Elliott previously criticized the movie's "allusions of homosexuality" and vision of the American West as mounted by New Zealand filmmaker Jane Campion.

The Power of the Dog

“The Power of the Dog”

Netflix

Benedict Cumberbatch is speaking out in defense of “The Power of the Dog” after actor Sam Elliott criticized the film’s “allusions of homosexuality” last week, calling the Oscar-nominated movie “a piece of shit.” Elliott made the remarks during a recent episode of Marc Maron’s “WTF” podcast. In the film, Cumberbatch stars as Phil Burbank, a sexually repressed rancher in 1925 Montana who yearns for a deceased fellow cowboy named Bronco Henry and eventually takes a young man (Kodi Smit-McPhee) under his wing.

Cumberbatch, who is up for a Best Actor Oscar for the film, made the remarks during a recent BAFTA Film Session. “I’m trying very hard not to say anything about a very odd reaction that happened the other day on a radio podcast over here,” he said. “Without meaning to stir over the ashes of that … someone really took offense to — I haven’t heard it so it’s unfair for me to comment in detail on it — to the West being portrayed in this way.”

Cumberbatch added, “Beyond that reaction, that sort of denial that anybody could have any other than a heteronormative existence because of what they do for a living or where they’re born, there’s also a massive intolerance within the world at large towards homosexuality still and towards an acceptance of the other and anything kind of difference.
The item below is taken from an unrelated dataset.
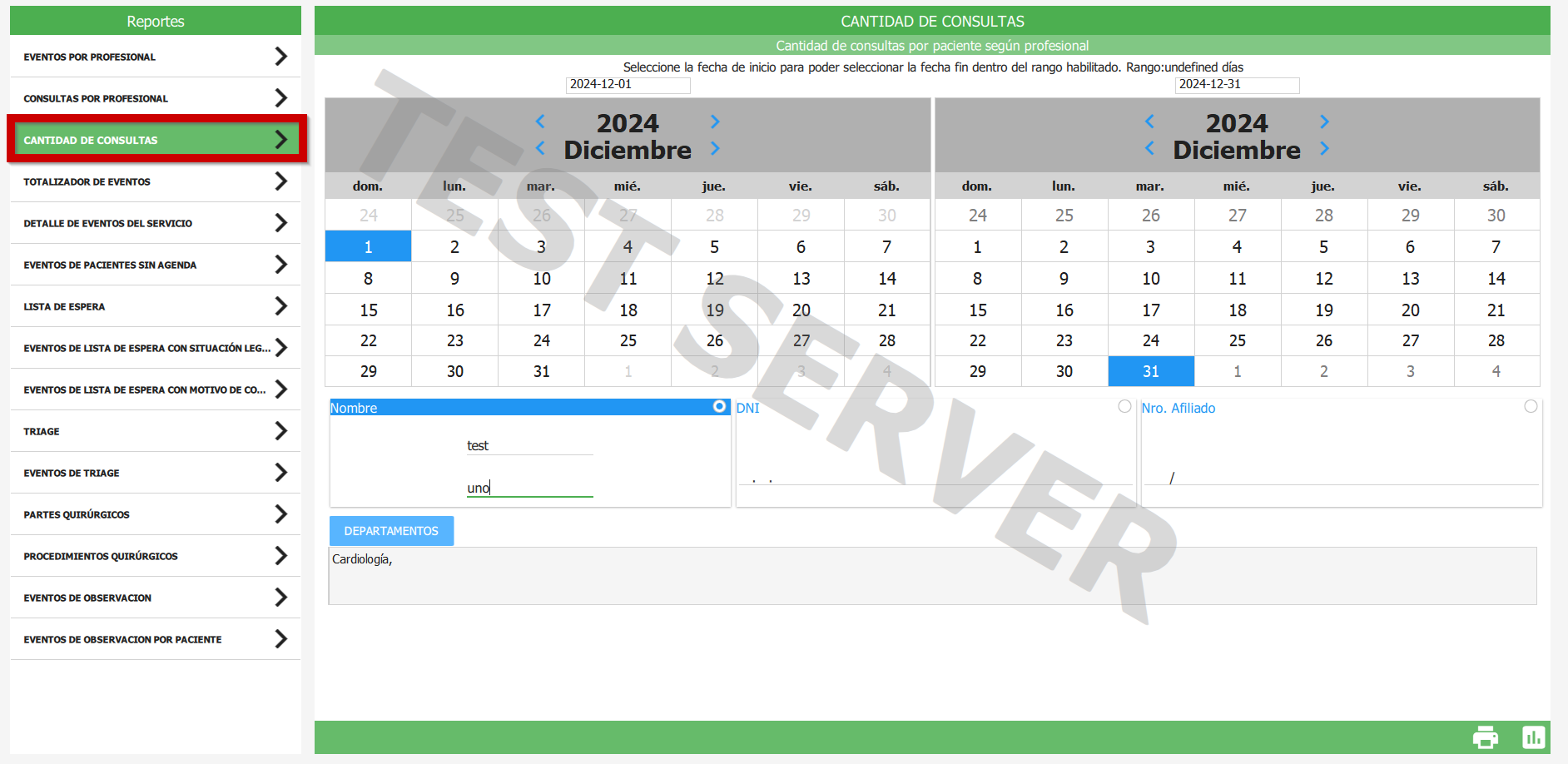1568x764 pixels.
Task: Expand Lista de Espera chevron arrow
Action: point(281,306)
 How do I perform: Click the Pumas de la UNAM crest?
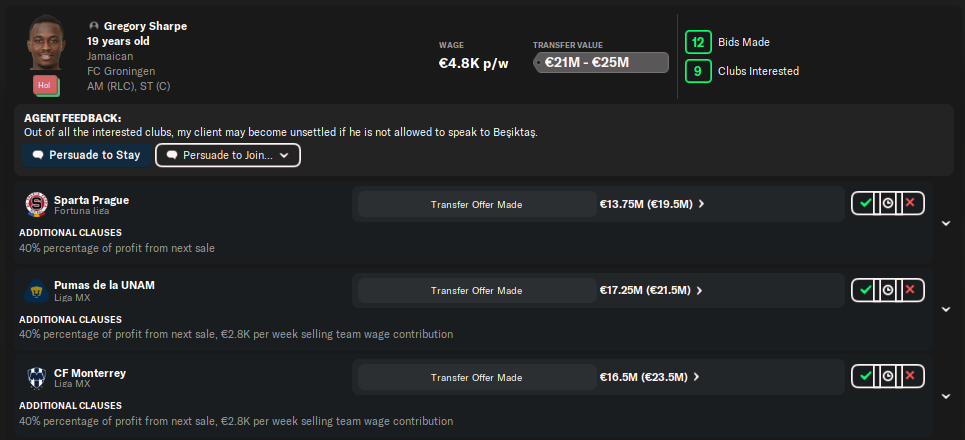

No more so than in this prism of conformity of what’s expected of a man in the Western archetype mold of masculinity. To deconstruct that through Phil, it’s not a history lesson.”

Cumberbatch also said that “these people still exist in our world,” referring to men like Phil Burbank, who struggles to tamp down his desires while trying to posture as masculine.

“This is a very specific case of repression, but also due to an intolerance for that true identity that Phil is that he can’t fully be,” he said. “The more we look under the hood of toxic masculinity and try to discover the root causes of it, the bigger chances we have of dealing with it when it arises with our children.”

During the “WTF” interview, Elliott said that New Zealand filmmaker Jane Campion’s vision of the American West brought to mind Chippendales dancers. “That’s what all these fucking cowboys in that movie look like,” Elliott said. “They’re all running around in chaps and no shirts. There’s all these allusions to homosexuality throughout the fucking movie.”